The cause is not a new incident; rather, it’s the result of an old audio clip that has resurfaced with comments from the president of Southwestern Baptist Theological Seminary, Paige Patterson. His statements in an institutional press release and Baptist Press interview have not helped the situation.

It may seem odd to outsiders, so I thought I’d share some explanation of what’s going on, why Southern Baptist leaders generally do not criticize one another, and why the comments from some of them now are more significant.

Who is Paige Patterson?

Many of my readers who aren’t Southern Baptist cannot fully understand why this is happening. People have asked me, “What’s going on?” and “Why is it so difficult for people to speak out clearly on this?”

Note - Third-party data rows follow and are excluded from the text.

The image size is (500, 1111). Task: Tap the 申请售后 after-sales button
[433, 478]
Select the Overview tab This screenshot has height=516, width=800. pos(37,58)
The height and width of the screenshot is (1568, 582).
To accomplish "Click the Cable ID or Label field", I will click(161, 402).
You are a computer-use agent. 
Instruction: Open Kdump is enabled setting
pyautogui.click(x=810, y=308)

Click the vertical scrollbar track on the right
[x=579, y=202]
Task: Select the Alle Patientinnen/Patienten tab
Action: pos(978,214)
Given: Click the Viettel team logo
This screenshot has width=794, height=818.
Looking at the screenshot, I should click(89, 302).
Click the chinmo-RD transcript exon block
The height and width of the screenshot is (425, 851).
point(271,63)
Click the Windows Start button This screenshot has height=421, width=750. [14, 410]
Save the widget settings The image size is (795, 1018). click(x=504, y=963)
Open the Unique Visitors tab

The answer is in the dynamics of the Southern Baptist Convention (SBC) today.

Paige Patterson and a judge named Paul Pressler met in 1967. Over the next decade, they set out to turn the SBC in a different direction theologically. They started a grassroots movement that is one of the many reasons I am a Southern Baptist today.

They worked for years to turn the SBC toward greater conservatism, rallying around the banner of inerrancy—that the Word of God is truth without any mixture of error. This became known to many as the Conservative Resurgence and has been celebrated by many of us as a victory for almost three decades.

Judge Pressler is now being sued for alleged sexual assault and coverup. Patterson has been named as being part of a coverup. Both deny the accusations, but the situation is extremely troubling, especially since Pressler has been such a prominent figure in the Southern Baptist story.

Now, we face a troubling conversation surrounding the other prominent figure, but because of his continuing role in leadership, the situation is even more complicated.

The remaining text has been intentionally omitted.